Start of SOURCE DATA

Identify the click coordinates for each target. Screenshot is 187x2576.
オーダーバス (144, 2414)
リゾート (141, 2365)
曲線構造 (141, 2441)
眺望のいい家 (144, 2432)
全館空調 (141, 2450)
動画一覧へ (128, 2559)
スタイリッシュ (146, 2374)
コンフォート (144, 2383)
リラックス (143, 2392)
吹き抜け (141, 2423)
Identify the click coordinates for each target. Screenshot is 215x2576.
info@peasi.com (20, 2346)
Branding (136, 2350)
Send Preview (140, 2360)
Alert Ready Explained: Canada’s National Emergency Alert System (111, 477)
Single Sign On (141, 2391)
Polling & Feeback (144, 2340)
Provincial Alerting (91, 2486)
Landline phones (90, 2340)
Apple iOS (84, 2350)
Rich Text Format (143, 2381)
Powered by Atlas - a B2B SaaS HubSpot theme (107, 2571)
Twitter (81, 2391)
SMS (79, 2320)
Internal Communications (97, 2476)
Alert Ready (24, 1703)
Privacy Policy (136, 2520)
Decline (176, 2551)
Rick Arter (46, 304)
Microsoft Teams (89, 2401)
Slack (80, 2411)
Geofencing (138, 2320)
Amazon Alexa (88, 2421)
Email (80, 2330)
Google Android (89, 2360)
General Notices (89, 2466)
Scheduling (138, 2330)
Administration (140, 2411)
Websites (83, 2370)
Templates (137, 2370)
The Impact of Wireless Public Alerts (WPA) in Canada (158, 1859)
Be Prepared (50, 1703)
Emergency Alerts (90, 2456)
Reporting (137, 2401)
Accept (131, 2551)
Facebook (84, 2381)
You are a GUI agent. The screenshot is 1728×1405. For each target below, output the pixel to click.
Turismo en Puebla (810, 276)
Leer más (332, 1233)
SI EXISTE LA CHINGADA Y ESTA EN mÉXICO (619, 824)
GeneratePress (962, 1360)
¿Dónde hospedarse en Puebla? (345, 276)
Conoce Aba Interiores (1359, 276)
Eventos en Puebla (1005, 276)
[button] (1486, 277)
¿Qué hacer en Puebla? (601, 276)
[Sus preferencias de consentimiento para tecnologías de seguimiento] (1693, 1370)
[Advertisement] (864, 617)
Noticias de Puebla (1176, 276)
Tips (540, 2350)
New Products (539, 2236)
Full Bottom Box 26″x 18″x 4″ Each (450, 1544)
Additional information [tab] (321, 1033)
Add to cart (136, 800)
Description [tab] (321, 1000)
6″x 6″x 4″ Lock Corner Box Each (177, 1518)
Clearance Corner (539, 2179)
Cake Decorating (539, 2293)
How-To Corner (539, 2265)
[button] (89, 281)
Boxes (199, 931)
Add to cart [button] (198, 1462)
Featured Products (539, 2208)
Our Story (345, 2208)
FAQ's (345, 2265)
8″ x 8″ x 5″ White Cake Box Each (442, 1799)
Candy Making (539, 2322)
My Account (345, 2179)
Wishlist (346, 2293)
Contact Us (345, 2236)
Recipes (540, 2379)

End of SOURCE DATA

Looking at the entries, state how many lines hold the string "Canada", with the number as the sole reply.

ANSWER SECTION:
2